Cleaner air, dirtier oil?
Evan Zabawski | TLT From the Editor September 2017
Lower emissions place higher demands on oil.
This magazine article on automobile motor oil led GM to resurrect a device their Cadillac division had designed for the engines it built for the M5 Stuart tank during WWII.
“THEY'LL BE HARDER THAN EVER ON MOTOR OIL”
proclaimed an article in the September 1967 issue of Popular Science. The article was in response to a new requirement for all 1968 vehicles, based on an issue that had been unfolding for 15 years and continues to resonate today.
In 1952 Dutch chemist Dr. Arie Jan Haagen-Smit published his paper, Chemistry and Physiology of Los Angeles Smog, based on research he began in 1948. He linked the “decrease in visibility, crop damage, eye irritation and finally rubber cracking” to the photochemical reaction of the 1,000-2,000 tons of hydrocarbons and 200-300 tons of nitrogen oxides, largely from incomplete automotive combustion processes, released locally into the atmosphere each day.
In 1958 General Motors Research Laboratories discovered the source of almost half of these emissions was the road-draft tube, which ventilated any water vapor, exhaust gas blow-by and evaporated oil directly to the atmosphere. This led GM to resurrect a device their Cadillac division had designed for the engines it built for the M5 Stuart tank during WWII—a device designed to overcome insufficient draft and prevent water ingression during deep fording.
Known as Positive Crankcase Ventilation (PCV), its main components are a simple spring-actuated valve, working against the vacuum from the intake manifold, and a breather, which draws in fresh air to flush the gases to the combustion chamber for afterburning. After GM confirmed it was effective at reducing hydrocarbons, they offered the technology to all other U.S. automotive manufacturers, royalty free, through its trade association, the Automotive Manufacturers Association (AMA).
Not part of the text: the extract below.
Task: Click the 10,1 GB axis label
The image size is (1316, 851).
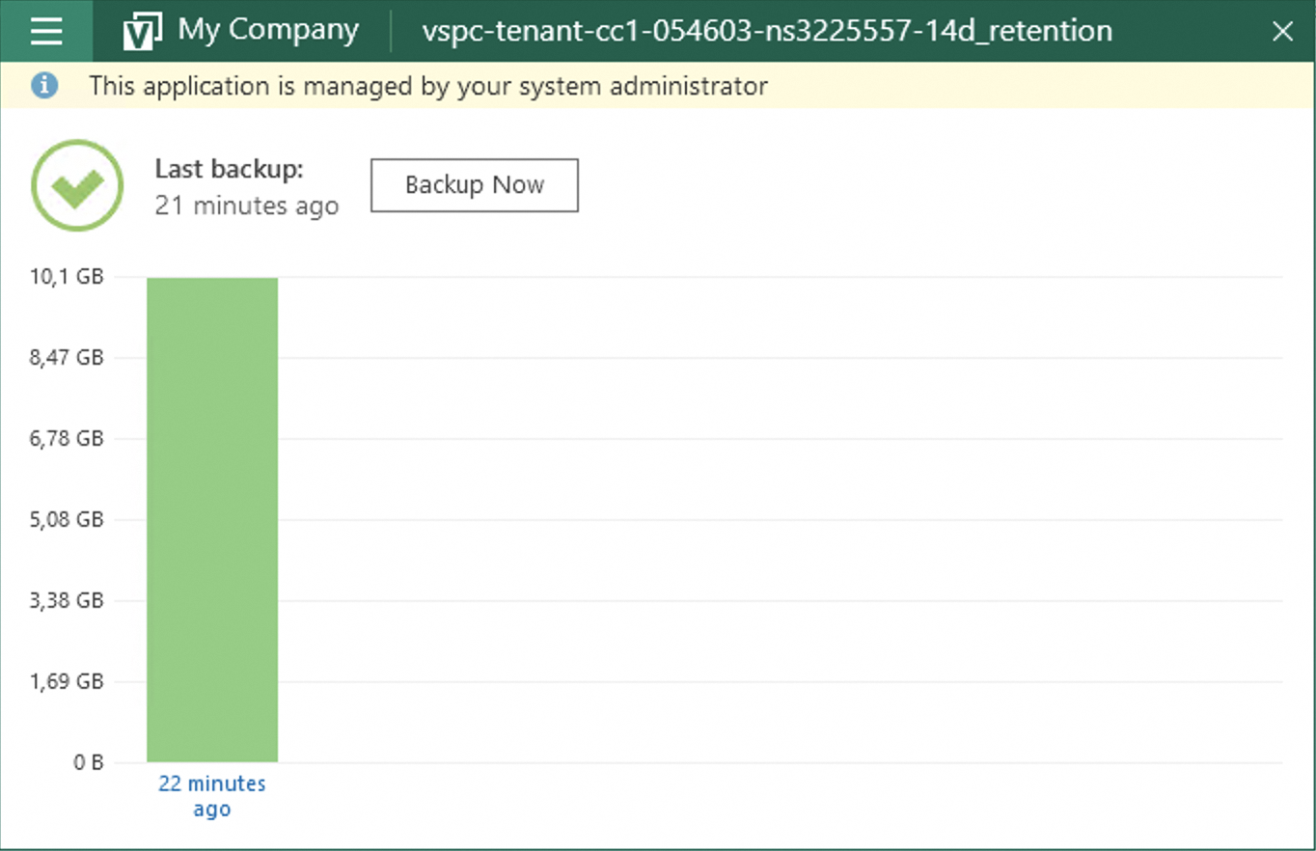Action: (67, 277)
Though legislation did not yet exist, in 1961 AMA members voluntarily agreed to install PCV systems on all cars sold in California. That same year the Department of Public Health mandated PCV systems be installed on all new vehicles sold in California starting in 1963; such was the birth of the first emission-control system.
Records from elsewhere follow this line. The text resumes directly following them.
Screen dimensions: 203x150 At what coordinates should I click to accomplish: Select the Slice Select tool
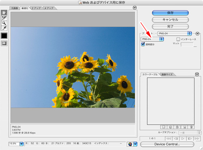[x=4, y=18]
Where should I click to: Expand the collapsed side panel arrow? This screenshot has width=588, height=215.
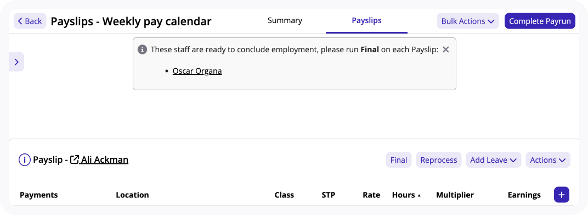[16, 62]
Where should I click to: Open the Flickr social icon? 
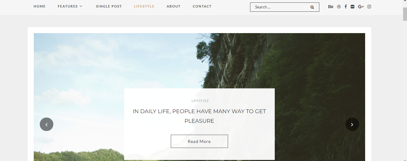(x=352, y=7)
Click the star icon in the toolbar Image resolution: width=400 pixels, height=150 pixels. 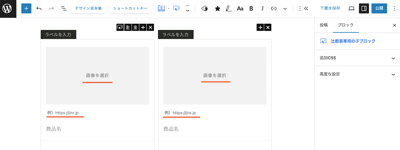(218, 9)
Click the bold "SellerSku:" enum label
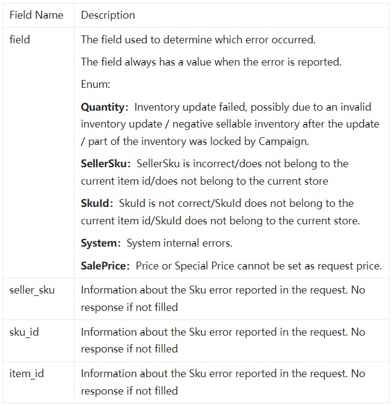 (106, 164)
The Clean Air Act of 1963 became the first federal regulation aimed at controlling air pollution, but it was not until 1965 that legislation existed to reduce
air pollution (72% reduction for hydrocarbons, 56% reduction for carbon monoxide and 100% reduction for crankcase hydrocarbons). This legislation, the Motor Vehicle Air Pollution Control Act, was an amendment to the Clean Air Act that mandated all new vehicles sold in the U.S., beginning with the 1968 model year, be equipped with PCV systems.
The Popular Science article was referring to this looming deadline, which seems almost counterintuitive. A properly functioning PCV system should actually reduce the burden placed on oil by removing corrosive gases and water, but this article focused on factors that may plug the PCV valve. Engine design and drain interval have some influence; however, the major factor is oil quality, predominantly evaluated using Sequence VB testing for deposit formation.
The Sequence VB test called for running oil in a 1957 Lincoln V8 engine for four hours at varying loads and speeds, four times per day, for 12 days, totaling 192 hours. Then it called for checking for coverage and depth of deposits at numerous locations throughout the engine. At the time of writing, Ford was suggesting modifying the test to use a 1967 Ford 289 cu.in. with a PCV system but eventually settled on their 302 cu.in. engine when Sequence VC became official.
Results from this testing established criteria for high-quality oils that would not form sludge, therefore their use prevented fouling the PCV valve and helped push OEM drain interval recommendations to 6,000 miles or six months, whichever came first (time considered to be representative of driving habits, i.e., short trips versus longer trips at higher speeds).
On the eve of what is ostensibly the 50th anniversary of widespread use of PCV systems, we continue to pursue longer drain intervals while meeting lower emission standards.